**The problem**: Could you edit the material below so that every "Screen dimensions" becomes "Display size", with nothing else changed?

----------------

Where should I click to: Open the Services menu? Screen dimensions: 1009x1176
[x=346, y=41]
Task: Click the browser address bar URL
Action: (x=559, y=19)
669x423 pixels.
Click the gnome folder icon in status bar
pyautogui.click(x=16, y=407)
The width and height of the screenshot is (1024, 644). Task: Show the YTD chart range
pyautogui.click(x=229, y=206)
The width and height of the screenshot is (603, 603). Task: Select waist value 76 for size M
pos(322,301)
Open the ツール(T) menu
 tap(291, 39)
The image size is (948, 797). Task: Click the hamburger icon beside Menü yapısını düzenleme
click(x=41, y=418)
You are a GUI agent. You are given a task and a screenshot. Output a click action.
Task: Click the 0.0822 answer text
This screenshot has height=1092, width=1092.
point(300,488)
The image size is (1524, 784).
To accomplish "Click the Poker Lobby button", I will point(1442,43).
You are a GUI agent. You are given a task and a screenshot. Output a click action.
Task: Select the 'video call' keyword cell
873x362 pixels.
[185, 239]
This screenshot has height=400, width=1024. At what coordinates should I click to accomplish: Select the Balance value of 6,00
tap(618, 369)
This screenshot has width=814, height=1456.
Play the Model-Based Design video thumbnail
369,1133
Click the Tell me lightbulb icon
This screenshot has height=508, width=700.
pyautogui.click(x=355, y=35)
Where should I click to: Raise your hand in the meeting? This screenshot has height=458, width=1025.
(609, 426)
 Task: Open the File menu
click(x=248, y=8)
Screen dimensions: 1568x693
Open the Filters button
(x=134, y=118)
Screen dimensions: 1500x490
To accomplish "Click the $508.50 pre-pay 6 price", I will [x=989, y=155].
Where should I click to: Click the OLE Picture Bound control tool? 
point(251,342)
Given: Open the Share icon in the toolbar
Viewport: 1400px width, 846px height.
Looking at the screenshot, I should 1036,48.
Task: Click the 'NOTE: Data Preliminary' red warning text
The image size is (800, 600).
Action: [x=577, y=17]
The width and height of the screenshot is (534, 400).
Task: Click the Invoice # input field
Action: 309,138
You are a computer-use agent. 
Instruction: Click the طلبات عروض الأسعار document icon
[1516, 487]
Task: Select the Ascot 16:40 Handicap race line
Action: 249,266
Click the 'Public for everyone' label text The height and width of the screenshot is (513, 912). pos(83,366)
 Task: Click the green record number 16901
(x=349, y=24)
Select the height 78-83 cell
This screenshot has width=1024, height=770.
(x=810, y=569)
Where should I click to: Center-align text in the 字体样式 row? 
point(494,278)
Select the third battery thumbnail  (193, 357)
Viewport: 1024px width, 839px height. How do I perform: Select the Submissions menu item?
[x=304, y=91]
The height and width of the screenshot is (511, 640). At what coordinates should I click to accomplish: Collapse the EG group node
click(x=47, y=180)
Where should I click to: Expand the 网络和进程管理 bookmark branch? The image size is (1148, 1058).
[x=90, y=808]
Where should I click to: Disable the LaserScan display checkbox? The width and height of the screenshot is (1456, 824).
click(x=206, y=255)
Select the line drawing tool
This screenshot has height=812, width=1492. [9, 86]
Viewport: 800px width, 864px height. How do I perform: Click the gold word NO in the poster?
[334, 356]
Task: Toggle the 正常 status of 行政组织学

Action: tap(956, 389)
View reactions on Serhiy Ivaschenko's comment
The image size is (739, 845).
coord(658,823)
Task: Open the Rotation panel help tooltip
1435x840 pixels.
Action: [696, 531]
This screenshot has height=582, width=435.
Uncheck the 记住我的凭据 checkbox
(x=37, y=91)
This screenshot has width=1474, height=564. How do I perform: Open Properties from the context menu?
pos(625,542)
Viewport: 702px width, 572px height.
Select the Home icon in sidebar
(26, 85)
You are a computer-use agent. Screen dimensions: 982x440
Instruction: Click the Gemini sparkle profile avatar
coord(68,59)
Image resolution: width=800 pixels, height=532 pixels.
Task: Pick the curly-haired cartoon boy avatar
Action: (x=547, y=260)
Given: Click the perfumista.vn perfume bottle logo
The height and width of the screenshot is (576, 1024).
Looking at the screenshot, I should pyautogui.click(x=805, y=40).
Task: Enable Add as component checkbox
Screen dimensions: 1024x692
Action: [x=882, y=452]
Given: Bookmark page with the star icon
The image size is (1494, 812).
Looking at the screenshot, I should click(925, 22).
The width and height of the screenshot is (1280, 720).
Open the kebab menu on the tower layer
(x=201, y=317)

----------------

**Result of this task**:
Where should I click to: Open the Services menu? Display size: 1009x1176
[x=346, y=41]
Task: Click the browser address bar URL
Action: (x=559, y=19)
669x423 pixels.
Click the gnome folder icon in status bar
pyautogui.click(x=16, y=407)
The width and height of the screenshot is (1024, 644). Task: Show the YTD chart range
pyautogui.click(x=229, y=206)
The width and height of the screenshot is (603, 603). Task: Select waist value 76 for size M
pos(322,301)
Open the ツール(T) menu
 tap(291, 39)
The image size is (948, 797). Task: Click the hamburger icon beside Menü yapısını düzenleme
click(x=41, y=418)
You are a GUI agent. You are given a task and a screenshot. Output a click action.
Task: Click the 0.0822 answer text
This screenshot has height=1092, width=1092.
point(300,488)
The image size is (1524, 784).
To accomplish "Click the Poker Lobby button", I will point(1442,43).
You are a GUI agent. You are given a task and a screenshot. Output a click action.
Task: Select the 'video call' keyword cell
873x362 pixels.
[185, 239]
This screenshot has height=400, width=1024. At what coordinates should I click to accomplish: Select the Balance value of 6,00
tap(618, 369)
This screenshot has width=814, height=1456.
Play the Model-Based Design video thumbnail
369,1133
Click the Tell me lightbulb icon
This screenshot has height=508, width=700.
pyautogui.click(x=355, y=35)
Where should I click to: Raise your hand in the meeting? This screenshot has height=458, width=1025.
(609, 426)
 Task: Open the File menu
click(x=248, y=8)
Display size: 1568x693
Open the Filters button
(x=134, y=118)
Display size: 1500x490
To accomplish "Click the $508.50 pre-pay 6 price", I will [x=989, y=155].
Where should I click to: Click the OLE Picture Bound control tool? 
point(251,342)
Given: Open the Share icon in the toolbar
Viewport: 1400px width, 846px height.
Looking at the screenshot, I should 1036,48.
Task: Click the 'NOTE: Data Preliminary' red warning text
The image size is (800, 600).
Action: [x=577, y=17]
The width and height of the screenshot is (534, 400).
Task: Click the Invoice # input field
Action: 309,138
You are a computer-use agent. 
Instruction: Click the طلبات عروض الأسعار document icon
[1516, 487]
Task: Select the Ascot 16:40 Handicap race line
Action: 249,266
Click the 'Public for everyone' label text The height and width of the screenshot is (513, 912). pos(83,366)
 Task: Click the green record number 16901
(x=349, y=24)
Select the height 78-83 cell
This screenshot has width=1024, height=770.
(x=810, y=569)
Where should I click to: Center-align text in the 字体样式 row? 
point(494,278)
Select the third battery thumbnail  (193, 357)
Viewport: 1024px width, 839px height. How do I perform: Select the Submissions menu item?
[x=304, y=91]
The height and width of the screenshot is (511, 640). At what coordinates should I click to accomplish: Collapse the EG group node
click(x=47, y=180)
Where should I click to: Expand the 网络和进程管理 bookmark branch? The image size is (1148, 1058).
[x=90, y=808]
Where should I click to: Disable the LaserScan display checkbox? The width and height of the screenshot is (1456, 824).
click(x=206, y=255)
Select the line drawing tool
This screenshot has height=812, width=1492. [9, 86]
Viewport: 800px width, 864px height. How do I perform: Click the gold word NO in the poster?
[334, 356]
Task: Toggle the 正常 status of 行政组织学

Action: tap(956, 389)
View reactions on Serhiy Ivaschenko's comment
The image size is (739, 845).
coord(658,823)
Task: Open the Rotation panel help tooltip
1435x840 pixels.
Action: [696, 531]
This screenshot has height=582, width=435.
Uncheck the 记住我的凭据 checkbox
(x=37, y=91)
This screenshot has width=1474, height=564. How do I perform: Open Properties from the context menu?
pos(625,542)
Viewport: 702px width, 572px height.
Select the Home icon in sidebar
(26, 85)
You are a computer-use agent. Display size: 982x440
Instruction: Click the Gemini sparkle profile avatar
coord(68,59)
Image resolution: width=800 pixels, height=532 pixels.
Task: Pick the curly-haired cartoon boy avatar
Action: (x=547, y=260)
Given: Click the perfumista.vn perfume bottle logo
The height and width of the screenshot is (576, 1024).
Looking at the screenshot, I should pyautogui.click(x=805, y=40).
Task: Enable Add as component checkbox
Display size: 1024x692
Action: [x=882, y=452]
Given: Bookmark page with the star icon
The image size is (1494, 812).
Looking at the screenshot, I should click(925, 22).
The width and height of the screenshot is (1280, 720).
Open the kebab menu on the tower layer
(x=201, y=317)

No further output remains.